Miz Ghita enters the room; I had been watching the elevator rise to the top floor on my way back to the sofa. She looks at me coldly, says nothing, and heads straight for Francesca. She stops at the bottom of the dais steps, her decorated fingers interlocked down in front of her.
“The girls will be here soon,” Miz Ghita announces to Francesca. “I have to warn you, Daughter, the one from House Five, the one we believe will be the most suitable for Mr. Augustin, wasn’t very cooperative. She had three of her high-paying customers today that she was forced to cancel to come here.”
“Oh yes, House Five.” Francesca smiles thoughtfully. “She is a feisty one.” Her darkly-painted eyes fall on me. “But Mr. Augustin revels in that sort of thing, so the more she fights, the better.”
“Mother,” Emilio speaks up, walking past me, purposely invading my space, “why don’t you bring Ela up to join us; I think she’s waited in her room long enough; she’ll be punished here”—he glances back at me—“in front of our guests, just like her clumsy counterpart was.”
Miz Ghita looks at Francesca for her approval. Francesca nods.
“Very well,” Miz Ghita says, but nothing about her demeanor, all tensed up, suggests she agrees with the idea. Then without another word she makes her way back to the elevator.
“Let’s talk money, Niklas,” Francesca says. The girl doing her makeup adds a few finishing touches and then steps away from her to stand by the other girl who finished her hair seconds ago.
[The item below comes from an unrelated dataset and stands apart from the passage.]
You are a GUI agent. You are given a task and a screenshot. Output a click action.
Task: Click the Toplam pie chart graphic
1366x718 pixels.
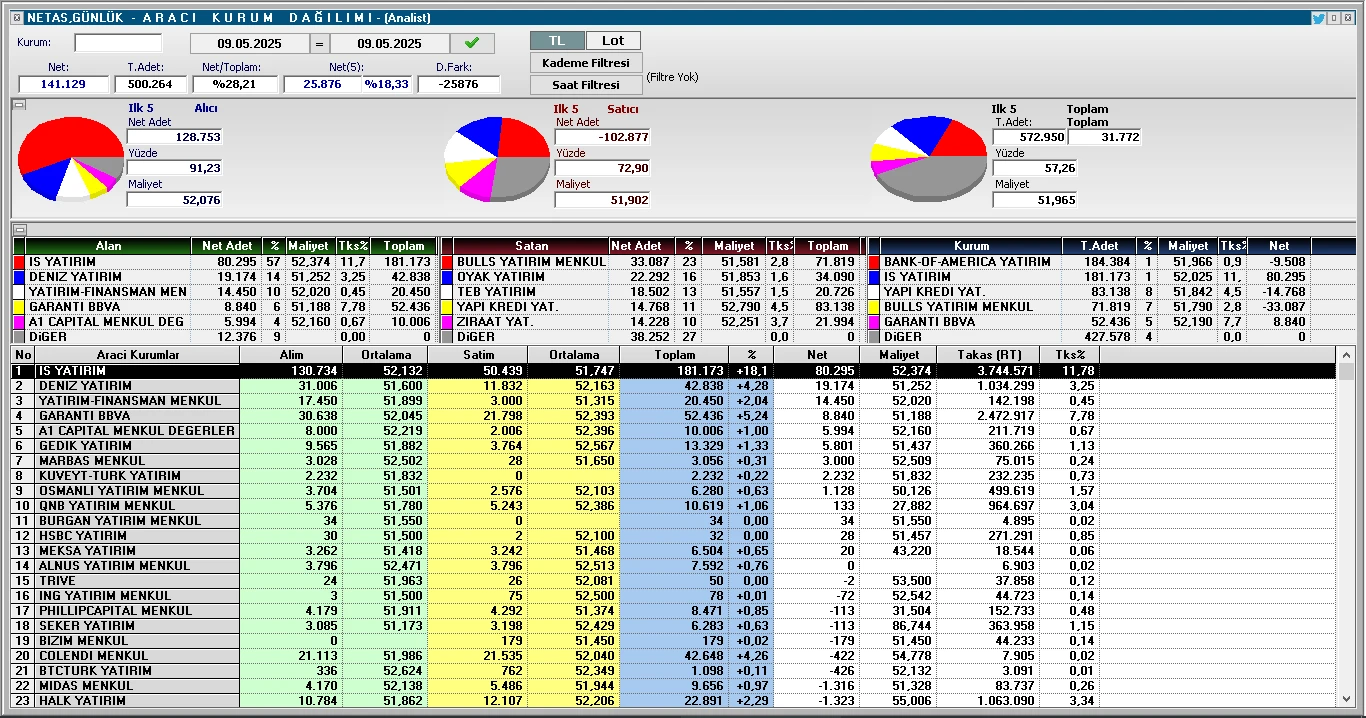(x=927, y=157)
Francesca looks at my briefcase on the floor.
Izabel and Nora finally take their seats again; Izzy on the sofa; Nora at my feet, no longer naked.
Lifting the briefcase, I place it evenly on the top of my thighs. I move my thumb over the little gold mechanisms, up and down, to set the numbered code in place and then flip the locks open on each side. Emilio steps over and looms in front of me, looking down into the case at nearly one million dollars packed neatly inside.
“Go ahead,” I offer, waving my hand over the cash and raising the briefcase toward him, “check it out if you want; I assure you it’s real.”
I lean casually against the sofa, stretch my arms across the back. Emilio takes the briefcase, supporting it on the palm of one hand. “Could’ve fit a little more in here,” he says, his unimpressed gaze moving over the bills.